Extrait du texte>
'''
Ces mots désignent les déchets sociaux mais ils peuvent s'appliquer aussi, dans
un certain sens, aux déchets psychologiques. Il serait certes exagéré d'adopter
cette définition du prédestiné que formule un héros de drame: « Toi pour qui
les idoles sont le plus irrésistiblement attirantes et les plus creuses, toi
que le monde fascine et déçoit le plus, toi qui trouves la mort partout où Dieu
n'est pas ! » Mais il reste vrai que la plaie creusée dans une âme par
l'insatisfaction et le conflit peut, dans certains cas, servir de porte
d'entrée à la grâce. Nietzsche, boursouflant cette donnée concrète et
accidentelle en loi générale et explicative, n'a pas craint de considérer le
christianisme comme le produit spécifique de la dégénérescence vitale et du
conflit intérieur : le chrétien, dans son système, n'est plus qu'une «
bête malade »...
Indépendamment
de ce conflit préparatoire au
christianisme, il existe un conflit pseudo-chrétien entre l'esprit et la vie.
Ici, l'histoire nous renseigne assez. Bien des ascètes et des auteurs chrétiens
ont poursuivi les valeurs vitales, les choses de la terre et des sens, avec une
intransigeance incompatible avec la nature même du christianisme. Ils donnent
l'impression de chercher la fin suprême de l'homme dans l'écrasement de la vie
plutôt que dans l'union à Dieu ou, du moins, de faire d'un conflit sans recours
entre l'esprit et la vie la condition nécessaire de l'union à Dieu. Hélas !
'''
Consigne 1>
D'après l'extrait sur le christianisme et le conflit intérieur, expliquez en une à trois phrases ce que l'auteur reproche à la manière dont Nietzsche considère le christianisme.
Consigne 2>
Poursuivez le texte sur le christianisme et le conflit entre l'esprit et la vie en enchaînant directement après sa dernière phrase.

Données enregistrées>
'''
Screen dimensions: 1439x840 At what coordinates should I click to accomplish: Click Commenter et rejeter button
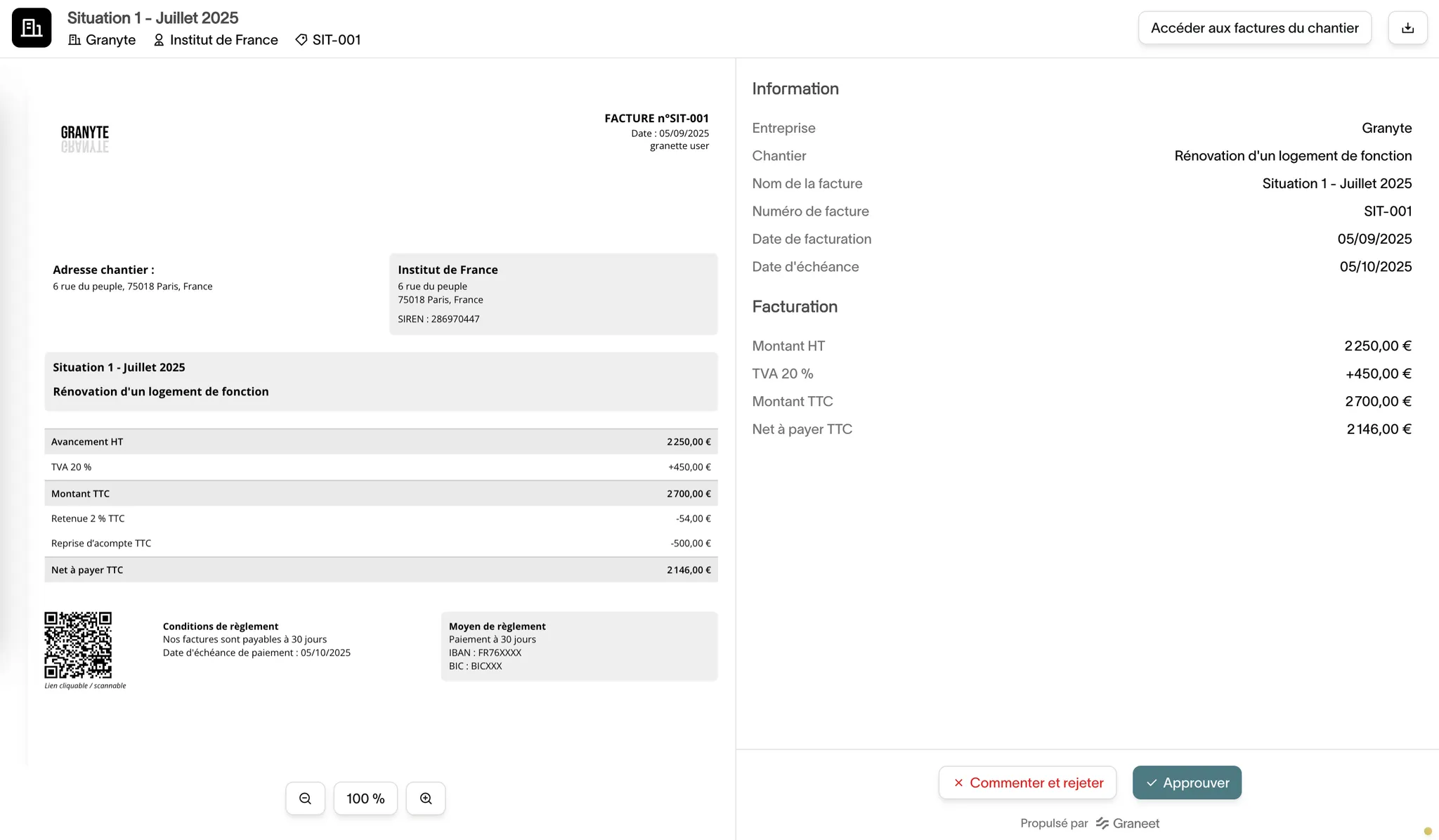[1027, 782]
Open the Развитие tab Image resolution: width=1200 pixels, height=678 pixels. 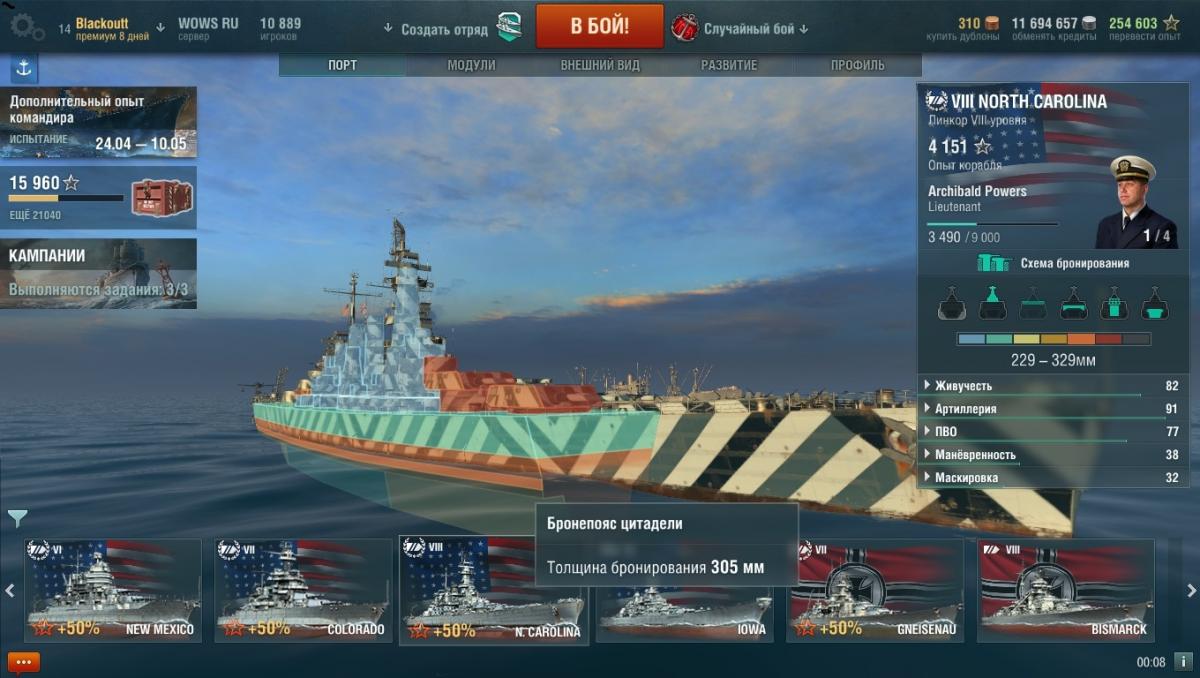[x=729, y=65]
'''
Résultat 1>
L'auteur admet que la plaie creusée dans une âme par l'insatisfaction et le conflit peut, dans certains cas, servir de porte d'entrée à la grâce. Il reproche à Nietzsche d'avoir boursouflé cette donnée concrète et accidentelle en loi générale et explicative. Nietzsche a ainsi fait du christianisme le produit spécifique de la dégénérescence vitale et du conflit intérieur, et du chrétien une « bête malade ».

Résultat 2>
autre chose est le message du Christ, autre chose l'usage qu'en font les hommes :
beaucoup d'idolâtrie peut subsister dans une conscience chrétienne, beaucoup
d'idoles peuvent être confondues avec le Dieu des chrétiens... Érigée en
doctrine, la haine de la vie et du monde sensible a été poursuivie par l'Église
comme une hérésie. Mais, à côté de l'hérésie doctrinale, fourmille l'hérésie
affective et d'innombrables âmes, fidèles à l'Église par leur pensée, ont
orienté leurs sentiments et leurs actions suivant une espèce de manichéisme pratique.
À voir certains ascètes s'hypnotiser sur une lutte intérieure irréductible, on
est en droit de se demander s'ils ont jamais connu l'Autre et la délivrance de
l'amour ou si, tragiquement clos sur eux-mêmes, ils n'immolent pas simplement
leur moi inférieur à leur moi supérieur? Il est bon cependant de se garder ici
des jugements sommaires et prématurés : l'Église constitue, dans le temps
et dans l'espace, un corps organique dont chaque élément ne peut être apprécié
qu'en fonction de l'ensemble. Certaines erreurs comme l'hyperascétisme, privées
– au moins ici-bas – de finalité individuelle, peuvent préparer des harmonies
plus profondes, de mystérieux renouveaux et posséder ainsi une finalité
historique et collective. Même ceux qui s'égarent font avancer la caravane – ne
serait-ce qu'en servant à mieux souligner le droit chemin ! Le mot de
saint Paul sur la nécessité des hérésies, est sans doute plus vrai encore pour
les hérésies affectives que pour les hérésies théoriques.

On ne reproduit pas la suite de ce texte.